Restoring Jews’ sense of responsibility toward one another

Baseless Hatred: What It Is and What You Can Do about It by Rene H. Levy, PhD, Gefen Publishing House,  2011, 212 pages including bibliography, ISBN 9789652295309, price unlisted.

By Donald H. Harrison

 

Donald H. Harrison

SAN DIEGO — An important concept in this book is that of arevut, which teaches that the responsibility that one Jew feels for another is a building block for community.  Author Levy reminds us that the biblical Joseph, when occupying a powerful position in Egypt, created a test for the brothers who once sold him into slavery and subsequently did not recognize him.   After secreting a goblet into Benjamin’s bag, Joseph had Benjamin arrested and threatened to make him a slave.  Their older brother, Judah, stepped forward, and in a display of arevut, told Joseph that his father Jacob’s heart would be broken if Benjamin were taken from him. Accordingly, Judah offered to substitute himself for Benjamin as Joseph’s slave.   At that point, Joseph’s heart softened towards his brothers, and he revealed himself as their long-lost sibling.

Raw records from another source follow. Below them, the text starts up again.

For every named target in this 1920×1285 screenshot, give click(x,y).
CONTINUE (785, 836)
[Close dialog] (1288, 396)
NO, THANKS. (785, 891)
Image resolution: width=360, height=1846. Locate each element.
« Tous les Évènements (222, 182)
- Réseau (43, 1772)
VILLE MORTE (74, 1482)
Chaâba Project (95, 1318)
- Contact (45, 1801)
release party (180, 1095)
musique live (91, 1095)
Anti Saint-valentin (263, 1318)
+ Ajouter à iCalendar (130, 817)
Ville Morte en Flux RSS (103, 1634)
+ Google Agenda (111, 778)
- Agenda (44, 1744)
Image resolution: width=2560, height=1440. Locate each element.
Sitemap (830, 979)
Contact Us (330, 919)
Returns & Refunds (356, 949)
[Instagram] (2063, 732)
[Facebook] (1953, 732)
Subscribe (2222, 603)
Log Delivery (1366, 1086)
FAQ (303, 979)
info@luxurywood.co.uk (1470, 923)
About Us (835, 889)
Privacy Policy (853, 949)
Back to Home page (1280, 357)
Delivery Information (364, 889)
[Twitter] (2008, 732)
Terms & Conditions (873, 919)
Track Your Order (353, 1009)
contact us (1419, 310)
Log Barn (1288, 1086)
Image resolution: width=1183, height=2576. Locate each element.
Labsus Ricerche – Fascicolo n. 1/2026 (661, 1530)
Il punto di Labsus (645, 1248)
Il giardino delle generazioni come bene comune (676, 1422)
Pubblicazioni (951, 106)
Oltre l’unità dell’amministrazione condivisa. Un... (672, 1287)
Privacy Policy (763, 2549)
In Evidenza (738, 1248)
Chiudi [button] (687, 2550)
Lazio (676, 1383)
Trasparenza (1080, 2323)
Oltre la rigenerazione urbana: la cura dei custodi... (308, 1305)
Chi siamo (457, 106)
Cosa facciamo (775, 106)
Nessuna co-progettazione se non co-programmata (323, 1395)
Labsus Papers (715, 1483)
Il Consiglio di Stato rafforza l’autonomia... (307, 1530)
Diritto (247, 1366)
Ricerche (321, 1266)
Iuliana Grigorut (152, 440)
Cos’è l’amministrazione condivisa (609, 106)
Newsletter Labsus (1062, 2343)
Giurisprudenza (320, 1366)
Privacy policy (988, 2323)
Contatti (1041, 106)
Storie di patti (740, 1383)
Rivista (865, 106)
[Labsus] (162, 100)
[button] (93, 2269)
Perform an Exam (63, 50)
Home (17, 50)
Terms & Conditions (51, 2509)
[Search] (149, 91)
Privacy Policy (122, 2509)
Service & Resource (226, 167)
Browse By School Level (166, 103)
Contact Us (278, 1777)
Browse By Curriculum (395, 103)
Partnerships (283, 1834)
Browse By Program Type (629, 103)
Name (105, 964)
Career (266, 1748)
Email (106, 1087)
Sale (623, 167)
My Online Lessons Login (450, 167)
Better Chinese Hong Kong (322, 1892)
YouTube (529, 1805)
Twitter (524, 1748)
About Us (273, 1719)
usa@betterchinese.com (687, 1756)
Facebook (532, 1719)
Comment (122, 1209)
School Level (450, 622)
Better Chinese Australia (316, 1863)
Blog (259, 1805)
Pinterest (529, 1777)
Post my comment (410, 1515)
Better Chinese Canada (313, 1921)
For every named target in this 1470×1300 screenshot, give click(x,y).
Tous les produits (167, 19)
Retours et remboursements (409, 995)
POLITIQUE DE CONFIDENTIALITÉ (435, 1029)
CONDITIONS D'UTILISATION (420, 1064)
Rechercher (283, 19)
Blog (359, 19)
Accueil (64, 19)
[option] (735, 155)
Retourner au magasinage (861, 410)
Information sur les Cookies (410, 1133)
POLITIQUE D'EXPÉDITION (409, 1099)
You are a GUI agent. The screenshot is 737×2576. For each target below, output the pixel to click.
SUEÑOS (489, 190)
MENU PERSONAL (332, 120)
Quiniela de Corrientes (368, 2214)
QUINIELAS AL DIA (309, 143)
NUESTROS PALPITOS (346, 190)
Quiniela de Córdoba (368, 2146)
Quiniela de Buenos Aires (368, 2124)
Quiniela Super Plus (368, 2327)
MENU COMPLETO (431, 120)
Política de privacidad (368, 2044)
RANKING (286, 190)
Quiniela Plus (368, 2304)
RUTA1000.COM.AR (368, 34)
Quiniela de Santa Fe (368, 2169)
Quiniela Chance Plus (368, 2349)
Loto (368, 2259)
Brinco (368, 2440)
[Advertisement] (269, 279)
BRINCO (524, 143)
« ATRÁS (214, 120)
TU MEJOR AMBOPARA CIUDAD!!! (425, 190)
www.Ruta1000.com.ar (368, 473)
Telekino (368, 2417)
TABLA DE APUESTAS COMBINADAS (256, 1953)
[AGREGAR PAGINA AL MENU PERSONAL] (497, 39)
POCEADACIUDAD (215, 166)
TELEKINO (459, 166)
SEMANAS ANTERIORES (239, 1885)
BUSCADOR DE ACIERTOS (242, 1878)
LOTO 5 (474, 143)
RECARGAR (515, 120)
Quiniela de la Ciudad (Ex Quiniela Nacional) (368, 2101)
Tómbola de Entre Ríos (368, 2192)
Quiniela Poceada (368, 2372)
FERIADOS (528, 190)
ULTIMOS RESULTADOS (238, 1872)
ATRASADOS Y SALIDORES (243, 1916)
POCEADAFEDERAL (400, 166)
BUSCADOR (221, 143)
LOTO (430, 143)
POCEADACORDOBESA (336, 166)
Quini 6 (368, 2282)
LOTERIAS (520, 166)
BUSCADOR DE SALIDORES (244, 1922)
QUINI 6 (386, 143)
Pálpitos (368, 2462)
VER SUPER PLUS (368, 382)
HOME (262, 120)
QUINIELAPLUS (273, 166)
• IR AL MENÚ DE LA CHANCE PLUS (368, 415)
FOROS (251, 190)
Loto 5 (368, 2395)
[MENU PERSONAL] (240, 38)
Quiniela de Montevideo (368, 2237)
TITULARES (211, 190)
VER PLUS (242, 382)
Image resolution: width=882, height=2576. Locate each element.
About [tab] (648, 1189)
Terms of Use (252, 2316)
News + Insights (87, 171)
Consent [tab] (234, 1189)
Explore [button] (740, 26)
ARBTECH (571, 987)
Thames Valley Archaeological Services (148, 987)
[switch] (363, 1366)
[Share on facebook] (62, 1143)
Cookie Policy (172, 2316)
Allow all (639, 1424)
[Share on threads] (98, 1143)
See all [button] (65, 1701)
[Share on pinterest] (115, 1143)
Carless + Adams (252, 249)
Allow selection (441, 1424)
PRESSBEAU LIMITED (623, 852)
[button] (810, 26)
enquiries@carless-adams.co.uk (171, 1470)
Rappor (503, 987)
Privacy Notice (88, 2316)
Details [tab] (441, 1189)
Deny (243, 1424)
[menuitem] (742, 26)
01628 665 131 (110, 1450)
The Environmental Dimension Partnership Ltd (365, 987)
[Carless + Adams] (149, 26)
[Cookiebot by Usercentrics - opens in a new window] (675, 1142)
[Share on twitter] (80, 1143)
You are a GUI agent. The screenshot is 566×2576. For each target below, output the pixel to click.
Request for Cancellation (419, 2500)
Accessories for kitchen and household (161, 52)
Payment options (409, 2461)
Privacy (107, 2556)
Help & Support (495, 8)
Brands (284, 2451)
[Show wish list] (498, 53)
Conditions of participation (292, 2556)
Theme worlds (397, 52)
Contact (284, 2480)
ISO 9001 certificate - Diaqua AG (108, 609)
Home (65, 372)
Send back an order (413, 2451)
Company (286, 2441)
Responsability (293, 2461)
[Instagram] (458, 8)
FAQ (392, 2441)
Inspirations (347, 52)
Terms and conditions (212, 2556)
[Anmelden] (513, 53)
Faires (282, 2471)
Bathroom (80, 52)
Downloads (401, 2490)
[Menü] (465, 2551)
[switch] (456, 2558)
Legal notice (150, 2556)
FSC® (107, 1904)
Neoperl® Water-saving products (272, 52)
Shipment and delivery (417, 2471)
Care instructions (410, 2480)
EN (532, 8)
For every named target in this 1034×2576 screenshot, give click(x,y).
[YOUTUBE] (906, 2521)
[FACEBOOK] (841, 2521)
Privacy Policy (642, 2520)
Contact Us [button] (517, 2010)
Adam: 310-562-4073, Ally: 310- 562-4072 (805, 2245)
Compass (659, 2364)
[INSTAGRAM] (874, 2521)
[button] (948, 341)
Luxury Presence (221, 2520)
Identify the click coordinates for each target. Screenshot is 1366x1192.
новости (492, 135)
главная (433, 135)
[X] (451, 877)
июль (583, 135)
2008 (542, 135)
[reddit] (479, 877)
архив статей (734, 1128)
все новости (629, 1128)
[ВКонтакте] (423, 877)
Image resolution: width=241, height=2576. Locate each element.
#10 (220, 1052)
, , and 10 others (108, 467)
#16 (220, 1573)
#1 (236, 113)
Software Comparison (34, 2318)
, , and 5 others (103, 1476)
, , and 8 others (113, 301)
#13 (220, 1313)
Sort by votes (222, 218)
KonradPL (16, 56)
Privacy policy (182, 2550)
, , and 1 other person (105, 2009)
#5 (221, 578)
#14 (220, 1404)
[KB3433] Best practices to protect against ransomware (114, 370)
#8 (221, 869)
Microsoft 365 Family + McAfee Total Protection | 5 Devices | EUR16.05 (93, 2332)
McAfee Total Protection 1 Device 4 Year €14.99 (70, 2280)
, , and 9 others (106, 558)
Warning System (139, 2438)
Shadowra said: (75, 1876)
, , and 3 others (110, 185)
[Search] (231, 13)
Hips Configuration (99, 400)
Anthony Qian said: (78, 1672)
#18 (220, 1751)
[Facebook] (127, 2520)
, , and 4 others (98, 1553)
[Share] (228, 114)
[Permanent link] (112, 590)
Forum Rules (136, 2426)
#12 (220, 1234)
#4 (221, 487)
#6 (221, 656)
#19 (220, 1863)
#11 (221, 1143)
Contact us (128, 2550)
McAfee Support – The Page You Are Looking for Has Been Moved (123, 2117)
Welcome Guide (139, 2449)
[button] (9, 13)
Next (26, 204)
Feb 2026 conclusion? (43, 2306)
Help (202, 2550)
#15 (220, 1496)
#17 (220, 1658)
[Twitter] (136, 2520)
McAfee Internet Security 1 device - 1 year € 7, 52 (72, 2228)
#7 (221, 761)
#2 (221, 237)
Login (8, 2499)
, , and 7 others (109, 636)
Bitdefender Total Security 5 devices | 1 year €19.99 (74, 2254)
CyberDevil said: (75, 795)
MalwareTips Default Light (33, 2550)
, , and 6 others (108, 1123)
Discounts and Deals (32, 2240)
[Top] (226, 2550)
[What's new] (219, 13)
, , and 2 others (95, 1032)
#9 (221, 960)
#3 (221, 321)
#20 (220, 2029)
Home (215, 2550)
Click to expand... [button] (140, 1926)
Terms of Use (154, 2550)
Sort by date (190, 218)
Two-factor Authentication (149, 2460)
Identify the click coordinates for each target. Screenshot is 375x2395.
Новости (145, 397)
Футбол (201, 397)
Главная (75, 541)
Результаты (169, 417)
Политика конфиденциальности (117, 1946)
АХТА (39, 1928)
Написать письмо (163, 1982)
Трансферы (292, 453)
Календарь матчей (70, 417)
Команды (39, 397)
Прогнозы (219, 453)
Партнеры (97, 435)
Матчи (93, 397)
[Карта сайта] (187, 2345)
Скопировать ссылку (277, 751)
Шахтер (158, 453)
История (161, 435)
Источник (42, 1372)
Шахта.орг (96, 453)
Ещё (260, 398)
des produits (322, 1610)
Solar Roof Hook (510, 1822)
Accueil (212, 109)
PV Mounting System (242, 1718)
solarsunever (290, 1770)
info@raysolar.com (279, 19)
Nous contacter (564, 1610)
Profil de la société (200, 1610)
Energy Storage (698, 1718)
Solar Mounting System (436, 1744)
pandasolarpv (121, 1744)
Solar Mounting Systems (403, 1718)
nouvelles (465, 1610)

Levy nicknames arevut “the Judah principle,” but it refers simply to one Jew looking out for another.   Baseless hatred can undermine, perhaps even destroy, arevut.  When we think we are being insulted, or undercut, or not given the appreciation we believe we deserve, sometimes our brains will react with the reflex emotion we call “hatred.”   When we are battling real enemies, according to Levy, hatred might serve a good purpose.  But when we allow our reflexes to make enemies out of people who are not our enemies–who in fact may be people with whom we have common destinies–then this is hatred that Judaism refers to as “baseless.”  It tears at the fabric of the Jewish community.  According to Talmudic sources, this was the kind of hatred that led to the destruction of the Temple by the Romans in 70 CE.

In reciting several modern-day scenarios of people hating members of their family, or people within their social group, Levy tells of a primitive part of our brain controlling our actions, not just for the immediate moment but sometimes for a lifetime.  The higher functioning, cognitive parts of our brains need to be engaged to consider the causes of this hatred and to find ways of reversing it.   Hatred between Jews does not only affect the individuals, it adversely impacts the whole community.  Sometimes people are so focused on their hatred for other individuals that they cannot or will not cooperate in actions for the common good.

Quoting such commentators as Daniel Gordis, Natan Sharansky, Caroline Glick, and Dennis Prager, Levy goes on to suggest that the forces of Islamism and Western European anti-Semitism are growing in strength, for a variety of reasons, and now perhaps more than ever, Jews have to practice arevut.  With so many external enemies, Israel and Diaspora Jews must do whatever they can to improve their relations with other Jews, so as not to have both internal and external enemies.   Levy recommends a variety of common sense approaches for healing oneself of hatred and repairing relationships with fellow Jews.

The author recalls that Theodor Herzl, the founder of Zionism, believed that once Jews had a state of their own, anti-Semitism would disappear from the face of the earth.   This has been proven untrue.   Hatred of Jews is today often expressed as hatred of Israel.

Levy seems to believe that once Jews stop hating each other,  they will be able to somehow defeat anti-Semitism, perhaps by providing the world with a new paradigm for human behavior.  There is no basis for this belief in logic, only in faith, but it is nevertheless inspirational.

Baseless Hatred is a thought-provoking, helpful book from which everyone could draw benefit — particularly if they read it before reciting the Al Heits during the High Holidays.   But it leaves one very important question unaddressed.   If we should substitute reason and good will for emotion in dealing with fellow Jews, should we not do likewise in our relations with all of humanity?

Is this concept of arevut only to be practiced within the Jewish tent?  I think otherwise.   Call me Pollyannish, but I believe that we should try to extend good will to all, whether they worship as we do or not.  If they be true enemies, they will surely reveal themselves as such.  But if they are not enemies, for all of our sakes, let’s not imagine them to be so.